◆ TEXT
----------------------------------------
Supreme Court of South Carolina
Jun 10, 1948
213 S.C. 319 (S.C. 1948)

Summary

distinguishing the felony of grand larceny from the statutory misdemeanor of petit larceny

Summary of this case from State v. Parker

Opinion

16091

June 10, 1948.

Appeal from General Sessions Circuit Court of Richland County: J. Henry Johnson, Judge.

Louise Huffstetler was convicted of grand larceny, and she appeals.

Affirmed and remanded.

Mr. G. Raymond McElveen, of Columbia, for Appellant, cites: As to error on part of trial judge in sentencing defendant to hard labor upon the public works of the county or in the state penitentiary: 162 S.C. 52, 160 S.E. 144; 20 S.C. 364, 47 Am. Rep. 840; 20 S.C. 383; 89 S.C. 134, 71 S.E. 847; 122 S.C. 192, 115 S.E. 232; 125 S.C. 267, 118 S.E. 423; 131 S.C. 422, 127 S.E. 840. As to the sentence being excessive: 191 S.C. 212, 4 S.E.2d 1; 198 S.C. 98, 16 S.E.2d 532. As to the crimes charged in the indictment being no more than separate acts of petty larceny: 111 S.C. 331, 98 S.E. 133.

Mr. T.P. Taylor, Solicitor, of Columbia, for Respondent.


June 10, 1948.


Appellant pleaded guilty at the January 1948 term of the Court of General Sessions for Richland County to two indictments which charged her with separate crimes of grand larceny; and was sentenced to serve terms of twelve months and eighteen months, respectively, making a total of thirty months, at hard labor upon the public works of the county, or for a like period in the State penitentiary, with the further provision that upon the service of four months and five months, respectively and consecutively, the remainder of the sentences should be suspended and the defendant placed on probation for a period of five years upon each indictment. Appellant was represented by experienced counsel who was heard in her behalf before sentence.
----------------------------------------
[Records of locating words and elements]
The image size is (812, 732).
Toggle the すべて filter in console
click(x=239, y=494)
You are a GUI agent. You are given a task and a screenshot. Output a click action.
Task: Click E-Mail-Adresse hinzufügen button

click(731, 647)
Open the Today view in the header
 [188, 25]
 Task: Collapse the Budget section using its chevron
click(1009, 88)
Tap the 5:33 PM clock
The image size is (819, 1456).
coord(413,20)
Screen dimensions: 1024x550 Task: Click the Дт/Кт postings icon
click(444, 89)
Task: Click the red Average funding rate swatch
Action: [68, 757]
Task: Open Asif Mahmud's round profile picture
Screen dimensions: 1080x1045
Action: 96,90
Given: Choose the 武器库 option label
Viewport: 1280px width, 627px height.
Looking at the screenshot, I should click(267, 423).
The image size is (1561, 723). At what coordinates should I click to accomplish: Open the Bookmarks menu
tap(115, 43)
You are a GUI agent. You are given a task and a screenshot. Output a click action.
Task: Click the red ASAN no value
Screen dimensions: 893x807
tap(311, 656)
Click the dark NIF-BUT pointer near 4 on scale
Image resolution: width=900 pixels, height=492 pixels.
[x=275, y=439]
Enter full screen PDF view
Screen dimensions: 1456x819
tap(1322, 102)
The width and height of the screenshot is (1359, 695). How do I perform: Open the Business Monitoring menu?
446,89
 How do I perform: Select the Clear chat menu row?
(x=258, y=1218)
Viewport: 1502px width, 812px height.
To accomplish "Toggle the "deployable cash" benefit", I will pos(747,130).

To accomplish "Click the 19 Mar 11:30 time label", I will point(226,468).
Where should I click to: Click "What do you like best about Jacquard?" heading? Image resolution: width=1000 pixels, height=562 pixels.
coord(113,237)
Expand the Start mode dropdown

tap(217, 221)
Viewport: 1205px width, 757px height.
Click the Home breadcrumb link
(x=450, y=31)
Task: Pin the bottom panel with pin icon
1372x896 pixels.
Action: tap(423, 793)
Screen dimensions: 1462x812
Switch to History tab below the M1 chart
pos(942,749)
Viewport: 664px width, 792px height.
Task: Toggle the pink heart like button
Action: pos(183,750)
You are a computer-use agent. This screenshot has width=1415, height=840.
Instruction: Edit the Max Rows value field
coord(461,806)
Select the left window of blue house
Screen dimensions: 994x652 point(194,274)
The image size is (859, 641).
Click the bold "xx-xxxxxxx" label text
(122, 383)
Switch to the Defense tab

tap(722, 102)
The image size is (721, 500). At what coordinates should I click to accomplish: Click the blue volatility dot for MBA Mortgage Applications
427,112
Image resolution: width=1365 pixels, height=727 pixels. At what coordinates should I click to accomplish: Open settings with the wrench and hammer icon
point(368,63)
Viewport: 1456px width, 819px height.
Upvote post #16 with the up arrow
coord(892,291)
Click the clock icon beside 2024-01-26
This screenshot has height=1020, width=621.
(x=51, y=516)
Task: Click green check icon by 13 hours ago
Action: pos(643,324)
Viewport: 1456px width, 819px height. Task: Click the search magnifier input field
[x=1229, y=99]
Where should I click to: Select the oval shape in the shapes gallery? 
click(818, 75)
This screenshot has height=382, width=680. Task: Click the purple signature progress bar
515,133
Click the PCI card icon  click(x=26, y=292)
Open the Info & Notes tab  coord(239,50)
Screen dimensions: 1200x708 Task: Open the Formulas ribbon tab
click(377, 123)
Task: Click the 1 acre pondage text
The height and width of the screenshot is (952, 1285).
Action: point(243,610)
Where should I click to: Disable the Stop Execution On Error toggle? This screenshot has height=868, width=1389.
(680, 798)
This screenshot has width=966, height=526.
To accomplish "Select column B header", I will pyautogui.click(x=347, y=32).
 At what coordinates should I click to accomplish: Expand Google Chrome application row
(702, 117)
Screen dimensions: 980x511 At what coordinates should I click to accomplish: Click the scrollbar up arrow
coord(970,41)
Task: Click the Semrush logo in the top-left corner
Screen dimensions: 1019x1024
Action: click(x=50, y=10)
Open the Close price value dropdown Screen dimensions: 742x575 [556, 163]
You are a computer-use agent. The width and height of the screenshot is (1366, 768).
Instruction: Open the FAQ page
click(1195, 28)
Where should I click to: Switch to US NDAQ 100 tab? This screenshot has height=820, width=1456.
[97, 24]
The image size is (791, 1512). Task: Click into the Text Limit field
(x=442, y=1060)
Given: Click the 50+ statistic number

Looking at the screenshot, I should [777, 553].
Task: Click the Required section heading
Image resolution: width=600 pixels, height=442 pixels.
----------------------------------------
◆ EXERCISE INSTRUCTIONS
1) Answer these questions from the court opinion, one line each:
(a) Which county's Court of General Sessions did the appeal come from?
(b) Who appeared for the respondent?
(c) What total term did the two sentences make?
2) In the rows, turn the lines from the line containing "Task: Open Asif" through the line containing "Action: pos(183,750)" into a Markdown table with the columns No. and Line, leaving out blank lines.

◆ FINAL ANSWERS
1)
(a) Richland County
(b) Mr. T.P. Taylor, Solicitor, of Columbia
(c) Thirty months

2)
| No. | Line |
|---|---|
| 1 | Task: Open Asif Mahmud's round profile picture |
| 2 | Screen dimensions: 1080x1045 |
| 3 | Action: 96,90 |
| 4 | Given: Choose the 武器库 option label |
| 5 | Viewport: 1280px width, 627px height. |
| 6 | Looking at the screenshot, I should click(267, 423). |
| 7 | The image size is (1561, 723). At what coordinates should I click to accomplish: Open the Bookmarks menu |
| 8 | tap(115, 43) |
| 9 | You are a GUI agent. You are given a task and a screenshot. Output a click action. |
| 10 | Task: Click the red ASAN no value |
| 11 | Screen dimensions: 893x807 |
| 12 | tap(311, 656) |
| 13 | Click the dark NIF-BUT pointer near 4 on scale |
| 14 | Image resolution: width=900 pixels, height=492 pixels. |
| 15 | [x=275, y=439] |
| 16 | Enter full screen PDF view |
| 17 | Screen dimensions: 1456x819 |
| 18 | tap(1322, 102) |
| 19 | The width and height of the screenshot is (1359, 695). How do I perform: Open the Business Monitoring menu? |
| 20 | 446,89 |
| 21 |  How do I perform: Select the Clear chat menu row? |
| 22 | (x=258, y=1218) |
| 23 | Viewport: 1502px width, 812px height. |
| 24 | To accomplish "Toggle the "deployable cash" benefit", I will pos(747,130). |
| 25 | To accomplish "Click the 19 Mar 11:30 time label", I will point(226,468). |
| 26 | Where should I click to: Click "What do you like best about Jacquard?" heading? Image resolution: width=1000 pixels, height=562 pixels. |
| 27 | coord(113,237) |
| 28 | Expand the Start mode dropdown |
| 29 | tap(217, 221) |
| 30 | Viewport: 1205px width, 757px height. |
| 31 | Click the Home breadcrumb link |
| 32 | (x=450, y=31) |
| 33 | Task: Pin the bottom panel with pin icon |
| 34 | 1372x896 pixels. |
| 35 | Action: tap(423, 793) |
| 36 | Screen dimensions: 1462x812 |
| 37 | Switch to History tab below the M1 chart |
| 38 | pos(942,749) |
| 39 | Viewport: 664px width, 792px height. |
| 40 | Task: Toggle the pink heart like button |
| 41 | Action: pos(183,750) |